Friday, July 3, 2009
Syusuke...

Just so you know...

That ring I gave you... May have more symbolism than what I originally intended it to have... I hope that much is clear...

I'll always love you... and will stay with you.

Always.

Oh Kunimitsu... -^______^-

You don't have to ask that of me because no matter what happens I will always trust you.

And I will always always ALWAYS love you unconditionally. Though I may get mad over the silliest things sometimes, always bear in mind that I love you so so much.

You'll always be my adorable, huggable, lovable darling.

^________^

That won't happen

I wouldn't dream of getting rid of you, Syusuke. I may have made a few mistakes, but I know for a fact taht I won't be leaving you for as long as I care to.

I can only ask you to trust me.... as you always have.... to love me as much as you always have.

Here to stay

You'll be glad to hear that everything worked out in the end.

I came back as I promised, Kunimitsu. And this time I can proudly say that I'm here to stay until you decide that you want to get rid of me.

Still Waiting

Thursday, July 2, 2009
I'll always be waiting, Syusuke.

I completely trust you... And I do hope you come back just as you promised you would.

I LOVE YOU. More than you ever know.

We'll grit our teeth and make our own futures happen.

About Today

Wednesday, July 1, 2009
So yes, I have to admit I had quite a crappy start to my day, but that date totally turned things around for me.

I had a great time with you, something we haven't done in a while, actually.

I wish we had more time to spend together, though.

I'm glad that you liked the outfit, I'm sure someone would be delighted to hear that too.

I'm also very thankful that you brought me home and shared a romantic moment with me under the rain.

Oh Look, Mitsu...we finally have our own rain scene.
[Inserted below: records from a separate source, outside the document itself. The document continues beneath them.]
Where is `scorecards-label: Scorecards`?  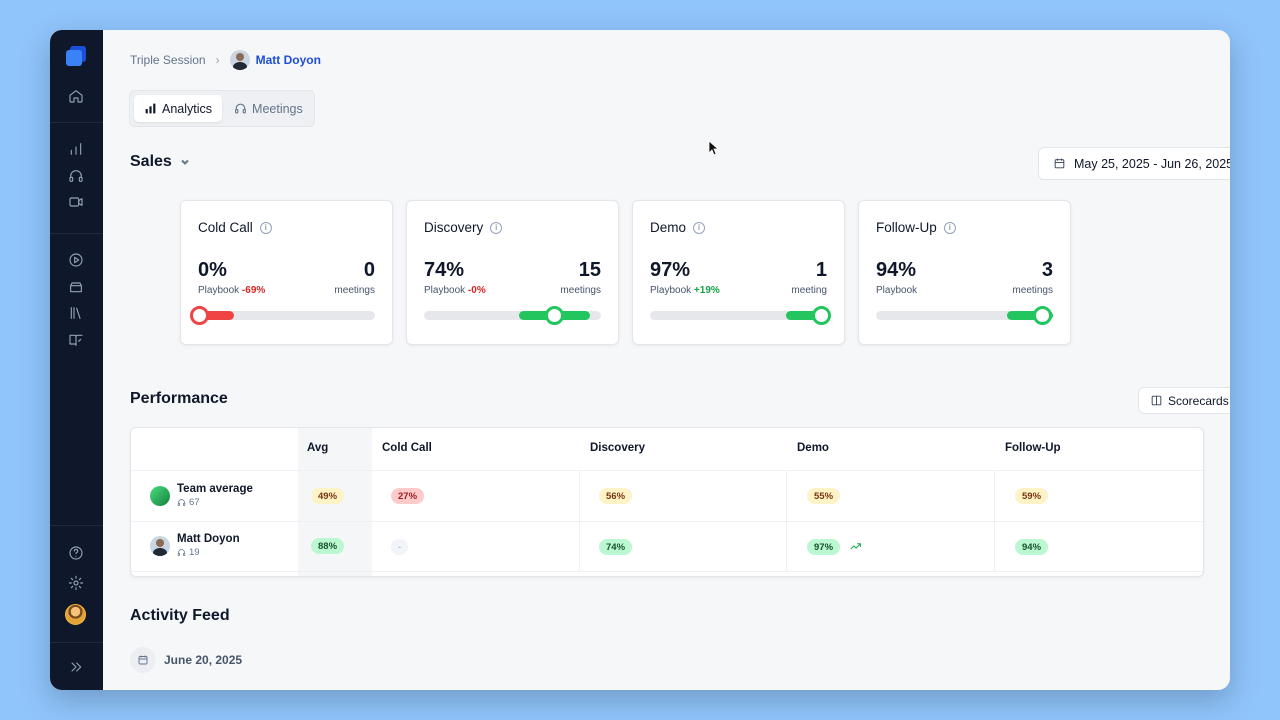 scorecards-label: Scorecards is located at coordinates (1198, 400).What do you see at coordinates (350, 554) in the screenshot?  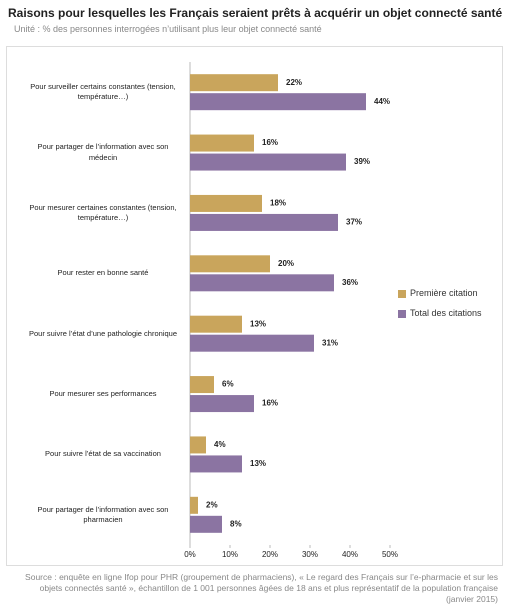 I see `x-tick-label: 40%` at bounding box center [350, 554].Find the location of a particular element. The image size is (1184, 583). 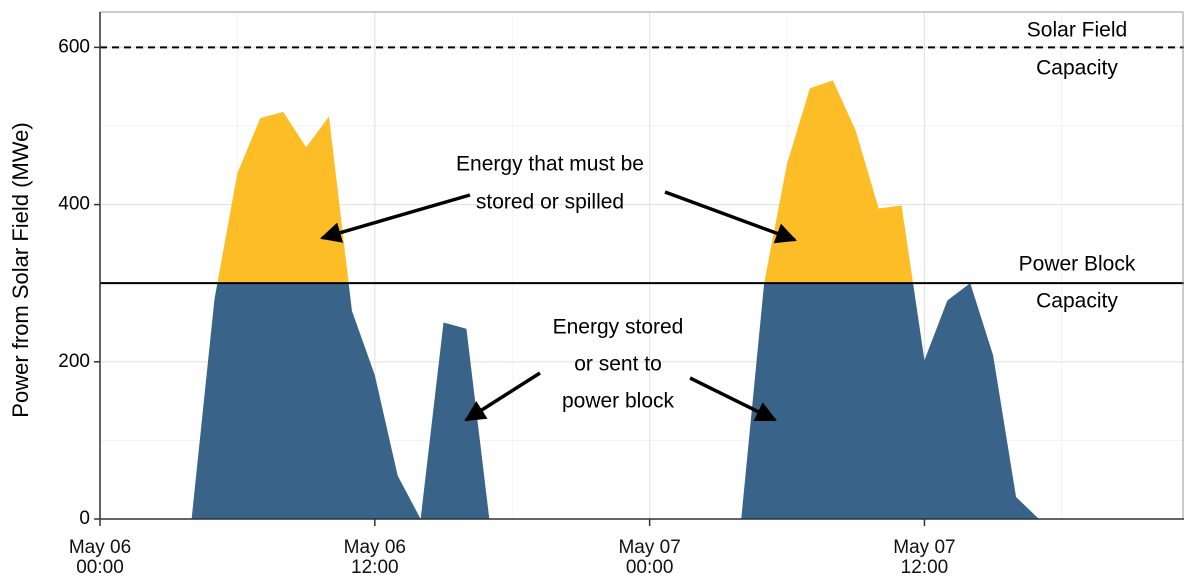

reference-label: Power Block is located at coordinates (1078, 264).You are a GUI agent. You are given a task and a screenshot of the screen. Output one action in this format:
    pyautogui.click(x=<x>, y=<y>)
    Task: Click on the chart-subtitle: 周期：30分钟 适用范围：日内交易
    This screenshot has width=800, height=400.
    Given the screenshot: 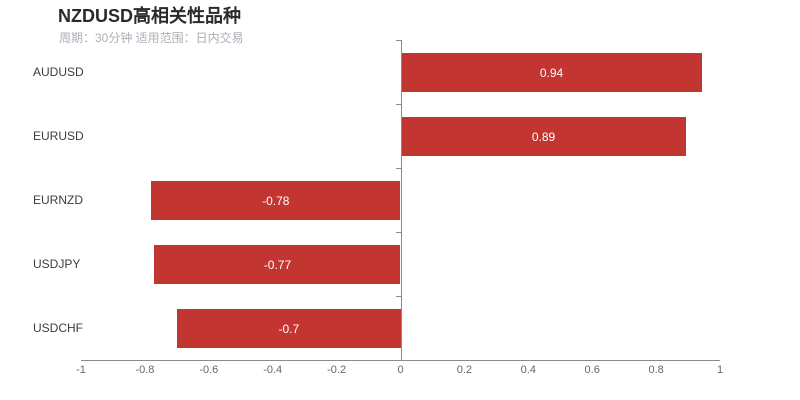 What is the action you would take?
    pyautogui.click(x=152, y=38)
^________________________________^

A Good Day

I seem to have lost track of the last time you and I had a proper date, Syusuke... But at least things worked well earlier today, wouldn't you agree? I had a grand time, though I must admit you looked stellar in your outfit.

*adjusts glasses*

I'll also thank you for allowing me to escort you home this time. I just want to personally make sure nothing bad happens, that's all...

I love you, and I look forward to spending time with you again real soon.